You can listen to Bart Watson, Chief Economist of the BA speak about the numbers in the video below. He uses terminology like “maturation”, which is really a signal that the craft beer growth is slowing. The BA took a survey and estimates that the market grew at 8%.

I do find it interesting that they used the term “estimates” and used a survey to determine their numbers. I’m no mathematician or statistician, but a survey methodology doesn’t seem all that accurate to me.

As of June 30, a record high of 4,656 breweries were operating in the U.S, an increase of 917 breweries over the same time period of the previous year. Additionally, there were approximately 2,200 breweries in planning. Craft brewers currently employ an estimated 121,843 full-time and part-time workers in a variety of roles including many manufacturing jobs, all of which contribute significantly to the U.S. economy.

Last year the American craft beer market reached it’s historic high of 4,144 breweries. That number gave the US the most breweries in history – Like as in forever. We had over 4,000 breweries in the late 1880s, but due to Prohibition the numbers dropped off dramatically and it wasn’t until the 1990s, due to a number of legislative acts, that we started to see a serious increase in craft breweries in the US.

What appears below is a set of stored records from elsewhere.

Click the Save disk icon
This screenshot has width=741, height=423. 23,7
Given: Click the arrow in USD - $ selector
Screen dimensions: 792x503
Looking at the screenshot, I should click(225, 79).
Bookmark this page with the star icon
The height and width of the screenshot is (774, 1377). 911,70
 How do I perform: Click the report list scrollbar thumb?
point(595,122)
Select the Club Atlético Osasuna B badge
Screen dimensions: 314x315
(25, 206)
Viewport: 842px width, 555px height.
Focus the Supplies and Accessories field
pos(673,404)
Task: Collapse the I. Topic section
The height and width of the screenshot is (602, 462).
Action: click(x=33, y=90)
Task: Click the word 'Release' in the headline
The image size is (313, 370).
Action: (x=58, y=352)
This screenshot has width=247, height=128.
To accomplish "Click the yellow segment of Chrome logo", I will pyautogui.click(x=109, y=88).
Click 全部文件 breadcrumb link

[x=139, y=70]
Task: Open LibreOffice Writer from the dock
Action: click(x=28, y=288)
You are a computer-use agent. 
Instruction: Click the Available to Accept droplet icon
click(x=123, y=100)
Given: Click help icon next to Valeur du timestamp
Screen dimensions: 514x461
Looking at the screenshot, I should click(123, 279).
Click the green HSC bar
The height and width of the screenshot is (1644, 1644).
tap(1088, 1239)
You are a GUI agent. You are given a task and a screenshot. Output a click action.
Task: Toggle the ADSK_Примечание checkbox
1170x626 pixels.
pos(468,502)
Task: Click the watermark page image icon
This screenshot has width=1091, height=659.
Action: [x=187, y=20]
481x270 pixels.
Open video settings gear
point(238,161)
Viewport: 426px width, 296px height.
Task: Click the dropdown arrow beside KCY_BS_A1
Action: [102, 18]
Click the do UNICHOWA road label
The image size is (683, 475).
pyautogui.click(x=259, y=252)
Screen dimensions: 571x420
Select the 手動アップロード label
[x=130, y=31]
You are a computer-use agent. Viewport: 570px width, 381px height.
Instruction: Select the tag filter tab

So there you have it. There’s growth, but it’s slowing down. Obviously, the BA is going to shine as much positive light on the craft market as they can. And they should. The question I have for those 2,200 breweries in planning is, “Should you hurry up and get into the market?” Also, I’d like to know what kind of business plans those 2,200 breweries have? If they plan to be regional breweries, that might not be the best strategy, as it seems local and hyperlocal breweries might be the current successful trend.

So let’s say the market is plateauing. What does this mean for the recent massive acquisitions like Ballast Point’s $1 billion sale? I’m assuming Constellation Brands was well aware the market would slow, but is it slowing faster than they expected? To make their money back and turn a profit they are going to have to push extra hard to make Ballast both a national and international brand.

We’ll see what happens in the coming year, but it’s safe to say breweries in planning will be faced with a different market than those that got in within the last two years.